- _STUDY QUESTIONS_
1) In the post about SPARQL and Web 3.0, who drafted SPARQL?
2) Write a continuation of the post about SPARQL and Web 3.0, picking up after its final sentence.

- _SOURCE DOCUMENT_
Recently we’ve been talking about how it’s complicated to create and implement new standarts - which have no body, no techniques and no practical approach but only a set of rules. So the new HTML version 5 is no exception. But today we are going to talk about something more sophisticated and deep - SPARQL, which is drafted by the same crew - W3C.

Web 3.0 as we see it

I know, the term itself is very subjective - but if we use our imagination a bit - what Web 3.0 would be formed of? There are many visions - 3D applications in browser, operation system in browser and so on, but there’s one more - artificial intelligence. We have to make our machines think someday! What does any intelligent system need? Brains. The most perfect and suitable brain for intellegent network machine is RSS feeds - lots of them. So to unify somehow we have to have one query language for all of them.

One type of query for different types of data

So, SPARQL - imagine all the RSS feeds for blogs / news services/ social networks around the Net. They are all different - different structure, different formats - and now, with one SQL-like query you can fetch the information from all of them. Cool, ha? This is what SPARQL is about.

- _DATASET CONTENT_
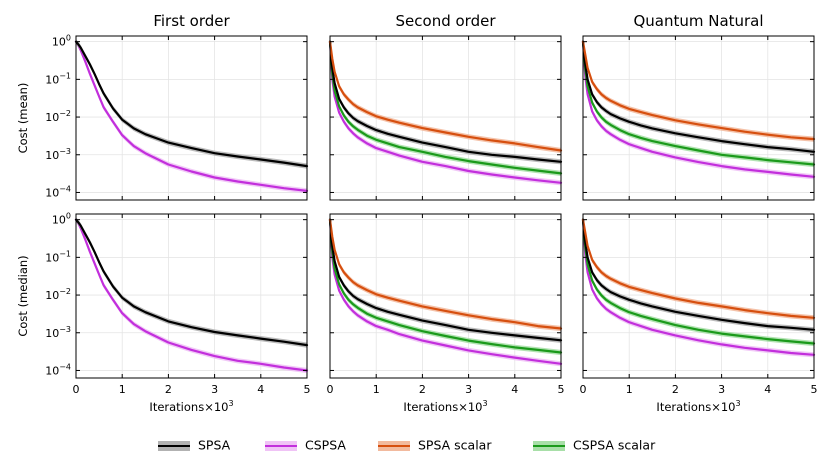  Describe the element at coordinates (326, 446) in the screenshot. I see `legend-label: CSPSA` at that location.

- _RESPONSES PER TASK_
1) W3C, the same group behind HTML5.

2)
What makes SPARQL so simple and so intelligent?

Ontologies and prefix. Each SPARQL query is pre-defined with strict ontology or what pattern to use.

Query example from Wikpedia:

PREFIX abc: <http://example.com/exampleOntology#>
SELECT ?capital ?country
WHERE {
  ?x abc:cityname ?capital ;
     abc:isCapitalOf ?y .
  ?y abc:countryname ?country ;
     abc:isInContinent abc:Africa .
}

The query will return all capital cities in Africa.

Primarly there are no released implementations of SPARQL still, but few projects are in development.

This is about vision. Of course it’s still very subjection and the form of the concept called Web 3.0 is about to change completely. But the direction is impressive - we are very close to create A.I. as we’ve seen it in movies - the machine walks, the machine thinks, the machine feels.